*** Material provided ***
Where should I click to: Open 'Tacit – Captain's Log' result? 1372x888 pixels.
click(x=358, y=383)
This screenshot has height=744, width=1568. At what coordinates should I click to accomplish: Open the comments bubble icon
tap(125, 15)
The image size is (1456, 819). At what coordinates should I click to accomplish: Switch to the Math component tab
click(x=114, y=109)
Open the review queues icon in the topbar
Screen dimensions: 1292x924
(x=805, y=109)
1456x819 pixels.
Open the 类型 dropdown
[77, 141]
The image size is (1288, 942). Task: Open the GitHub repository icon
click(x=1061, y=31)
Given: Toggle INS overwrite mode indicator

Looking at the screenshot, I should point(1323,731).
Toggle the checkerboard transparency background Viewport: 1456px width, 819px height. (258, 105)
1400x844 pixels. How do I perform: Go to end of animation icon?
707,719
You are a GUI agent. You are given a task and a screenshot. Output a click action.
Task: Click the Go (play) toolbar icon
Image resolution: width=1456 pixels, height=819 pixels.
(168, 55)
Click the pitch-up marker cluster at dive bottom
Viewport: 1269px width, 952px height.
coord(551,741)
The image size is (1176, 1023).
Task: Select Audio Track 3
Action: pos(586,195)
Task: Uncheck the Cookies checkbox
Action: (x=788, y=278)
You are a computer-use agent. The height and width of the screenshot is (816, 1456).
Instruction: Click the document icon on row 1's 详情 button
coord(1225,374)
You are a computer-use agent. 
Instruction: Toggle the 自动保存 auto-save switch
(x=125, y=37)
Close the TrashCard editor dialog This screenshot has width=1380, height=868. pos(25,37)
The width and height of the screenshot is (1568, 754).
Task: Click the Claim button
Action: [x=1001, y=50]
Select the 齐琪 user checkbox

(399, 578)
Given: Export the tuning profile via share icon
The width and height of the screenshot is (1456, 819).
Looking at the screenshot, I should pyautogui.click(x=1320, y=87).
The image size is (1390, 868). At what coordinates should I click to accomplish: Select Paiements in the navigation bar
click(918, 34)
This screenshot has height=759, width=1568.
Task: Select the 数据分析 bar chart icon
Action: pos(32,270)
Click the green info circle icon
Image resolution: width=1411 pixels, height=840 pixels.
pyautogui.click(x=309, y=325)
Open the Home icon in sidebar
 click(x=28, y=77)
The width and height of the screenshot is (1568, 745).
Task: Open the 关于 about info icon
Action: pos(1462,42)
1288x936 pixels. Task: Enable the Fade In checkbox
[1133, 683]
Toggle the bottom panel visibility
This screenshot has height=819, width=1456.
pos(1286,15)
*** End of Material provided ***
* **What this task involves**:
Print the data above exactly as it reads.

* **Task output**:
Where should I click to: Open 'Tacit – Captain's Log' result? 1372x888 pixels.
click(x=358, y=383)
This screenshot has height=744, width=1568. At what coordinates should I click to accomplish: Open the comments bubble icon
tap(125, 15)
The image size is (1456, 819). At what coordinates should I click to accomplish: Switch to the Math component tab
click(x=114, y=109)
Open the review queues icon in the topbar
Screen dimensions: 1292x924
(x=805, y=109)
1456x819 pixels.
Open the 类型 dropdown
[77, 141]
The image size is (1288, 942). Task: Open the GitHub repository icon
click(x=1061, y=31)
Given: Toggle INS overwrite mode indicator

Looking at the screenshot, I should point(1323,731).
Toggle the checkerboard transparency background Viewport: 1456px width, 819px height. (258, 105)
1400x844 pixels. How do I perform: Go to end of animation icon?
707,719
You are a GUI agent. You are given a task and a screenshot. Output a click action.
Task: Click the Go (play) toolbar icon
Image resolution: width=1456 pixels, height=819 pixels.
(168, 55)
Click the pitch-up marker cluster at dive bottom
Viewport: 1269px width, 952px height.
coord(551,741)
The image size is (1176, 1023).
Task: Select Audio Track 3
Action: pos(586,195)
Task: Uncheck the Cookies checkbox
Action: (x=788, y=278)
You are a computer-use agent. The height and width of the screenshot is (816, 1456).
Instruction: Click the document icon on row 1's 详情 button
coord(1225,374)
You are a computer-use agent. 
Instruction: Toggle the 自动保存 auto-save switch
(x=125, y=37)
Close the TrashCard editor dialog This screenshot has width=1380, height=868. pos(25,37)
The width and height of the screenshot is (1568, 754).
Task: Click the Claim button
Action: [x=1001, y=50]
Select the 齐琪 user checkbox

(399, 578)
Given: Export the tuning profile via share icon
The width and height of the screenshot is (1456, 819).
Looking at the screenshot, I should pyautogui.click(x=1320, y=87).
The image size is (1390, 868). At what coordinates should I click to accomplish: Select Paiements in the navigation bar
click(918, 34)
This screenshot has height=759, width=1568.
Task: Select the 数据分析 bar chart icon
Action: pos(32,270)
Click the green info circle icon
Image resolution: width=1411 pixels, height=840 pixels.
pyautogui.click(x=309, y=325)
Open the Home icon in sidebar
 click(x=28, y=77)
The width and height of the screenshot is (1568, 745).
Task: Open the 关于 about info icon
Action: pos(1462,42)
1288x936 pixels. Task: Enable the Fade In checkbox
[1133, 683]
Toggle the bottom panel visibility
This screenshot has height=819, width=1456.
pos(1286,15)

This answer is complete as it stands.